■ EXERCISE REQUIREMENTS ■
The listing below holds a line with "You are a GUI" and a later line with "This screenshot has height=1080, width=1080.". Write out those two lines and every line between them, exactly, and nothing else.
= Beginning of Section =
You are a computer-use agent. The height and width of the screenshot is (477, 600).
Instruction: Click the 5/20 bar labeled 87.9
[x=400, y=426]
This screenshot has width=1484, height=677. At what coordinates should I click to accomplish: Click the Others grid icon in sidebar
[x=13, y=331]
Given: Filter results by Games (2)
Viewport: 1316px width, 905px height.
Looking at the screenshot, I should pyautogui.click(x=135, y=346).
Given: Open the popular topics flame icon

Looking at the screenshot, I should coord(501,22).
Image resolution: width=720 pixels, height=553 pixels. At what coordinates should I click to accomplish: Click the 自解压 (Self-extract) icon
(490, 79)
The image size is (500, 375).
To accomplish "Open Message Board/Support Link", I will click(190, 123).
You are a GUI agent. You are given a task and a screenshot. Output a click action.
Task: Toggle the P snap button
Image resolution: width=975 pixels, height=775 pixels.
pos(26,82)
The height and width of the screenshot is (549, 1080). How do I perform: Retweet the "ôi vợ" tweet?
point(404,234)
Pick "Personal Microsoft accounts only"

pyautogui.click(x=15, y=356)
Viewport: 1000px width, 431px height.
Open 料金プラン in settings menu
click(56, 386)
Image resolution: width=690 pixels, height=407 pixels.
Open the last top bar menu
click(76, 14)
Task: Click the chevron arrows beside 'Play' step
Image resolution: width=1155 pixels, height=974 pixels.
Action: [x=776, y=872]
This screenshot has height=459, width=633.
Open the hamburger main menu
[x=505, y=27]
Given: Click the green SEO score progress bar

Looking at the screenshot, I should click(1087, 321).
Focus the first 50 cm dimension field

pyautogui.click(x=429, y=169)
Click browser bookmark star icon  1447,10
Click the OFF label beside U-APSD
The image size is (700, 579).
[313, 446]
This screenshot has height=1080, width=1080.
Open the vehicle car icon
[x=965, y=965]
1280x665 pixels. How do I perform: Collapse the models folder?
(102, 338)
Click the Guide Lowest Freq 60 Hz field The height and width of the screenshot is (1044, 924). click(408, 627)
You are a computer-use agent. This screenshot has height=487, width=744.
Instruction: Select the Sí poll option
= End of Section =
■ ANSWER BELOW ■
You are a GUI agent. You are given a task and a screenshot. Output a click action.
Task: Toggle the P snap button
Image resolution: width=975 pixels, height=775 pixels.
pos(26,82)
The height and width of the screenshot is (549, 1080). How do I perform: Retweet the "ôi vợ" tweet?
point(404,234)
Pick "Personal Microsoft accounts only"

pyautogui.click(x=15, y=356)
Viewport: 1000px width, 431px height.
Open 料金プラン in settings menu
click(56, 386)
Image resolution: width=690 pixels, height=407 pixels.
Open the last top bar menu
click(76, 14)
Task: Click the chevron arrows beside 'Play' step
Image resolution: width=1155 pixels, height=974 pixels.
Action: [x=776, y=872]
This screenshot has height=459, width=633.
Open the hamburger main menu
[x=505, y=27]
Given: Click the green SEO score progress bar

Looking at the screenshot, I should click(1087, 321).
Focus the first 50 cm dimension field

pyautogui.click(x=429, y=169)
Click browser bookmark star icon  1447,10
Click the OFF label beside U-APSD
The image size is (700, 579).
[313, 446]
This screenshot has height=1080, width=1080.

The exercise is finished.